Desriviers, P, Quintero, A & Primeau, P 2019, 'Effects of the mineralogical composition and particle size distribution on the rheology of gold and copper tailings', in AJC Paterson, AB Fourie & D Reid (eds), Proceedings of the 22nd International Conference on Paste, Thickened and Filtered Tailings
, Australian Centre for Geomechanics, Perth, pp. 504-514.
Globally there is an upward trend by mining operations to opt for tailings dewatering technologies to reduce water consumption, minimise surface disturbance (footprint), increase the stability of tailings deposits and, overall, to operate sustainably.
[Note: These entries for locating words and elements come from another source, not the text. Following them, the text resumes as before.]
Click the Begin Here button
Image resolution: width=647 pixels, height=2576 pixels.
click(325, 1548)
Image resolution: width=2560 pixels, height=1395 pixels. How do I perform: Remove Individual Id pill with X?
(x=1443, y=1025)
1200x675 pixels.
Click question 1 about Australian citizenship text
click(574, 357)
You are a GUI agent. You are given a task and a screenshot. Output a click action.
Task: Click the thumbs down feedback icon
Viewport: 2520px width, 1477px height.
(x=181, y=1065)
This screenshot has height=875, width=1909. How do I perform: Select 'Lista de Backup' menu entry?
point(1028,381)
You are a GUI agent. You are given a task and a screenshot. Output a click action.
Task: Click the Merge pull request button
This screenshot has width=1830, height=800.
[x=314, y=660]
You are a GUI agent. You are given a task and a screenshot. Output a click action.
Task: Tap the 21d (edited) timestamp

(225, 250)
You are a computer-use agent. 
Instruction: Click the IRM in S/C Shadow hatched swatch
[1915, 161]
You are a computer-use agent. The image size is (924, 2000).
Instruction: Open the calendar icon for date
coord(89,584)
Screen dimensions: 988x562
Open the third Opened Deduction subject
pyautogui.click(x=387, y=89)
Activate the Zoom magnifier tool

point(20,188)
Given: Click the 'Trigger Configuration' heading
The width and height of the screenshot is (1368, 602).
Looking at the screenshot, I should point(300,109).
The properties of the mine tailings are largely dictated by the type of ore and the process necessary to liberate the metal values. In other words, it depends on the beneficiation process and the mineralogy of the gangue. Due to the importance of selecting the correct strategy for the management of mine tailings, designing a disposal strategy based solely on the requirements of ore processing may overlook opportunities to maximise the viability of the mining operation, especially when dewatering technologies are being considered. As an example, accepting a coarser grind may reduce overall metal recovery; however, the loss in revenue may be offset by improved dewatering performance and lower capital and operating cost to manage the tailings. Therefore, the design of the ore beneficiation process should consider the requirements for tailings disposal, specifically tailings dewatering and storage facility design, in order to obtain more efficient and sustainable mining operations.
This paper will discuss the effects of mineralogical composition and particle size distribution of gold and copper tailings on rheological properties, which provides an indication of what can be achieved in thickener underflows. The present paper is based on laboratory tests performed by Golder Associates on mine projects around the globe.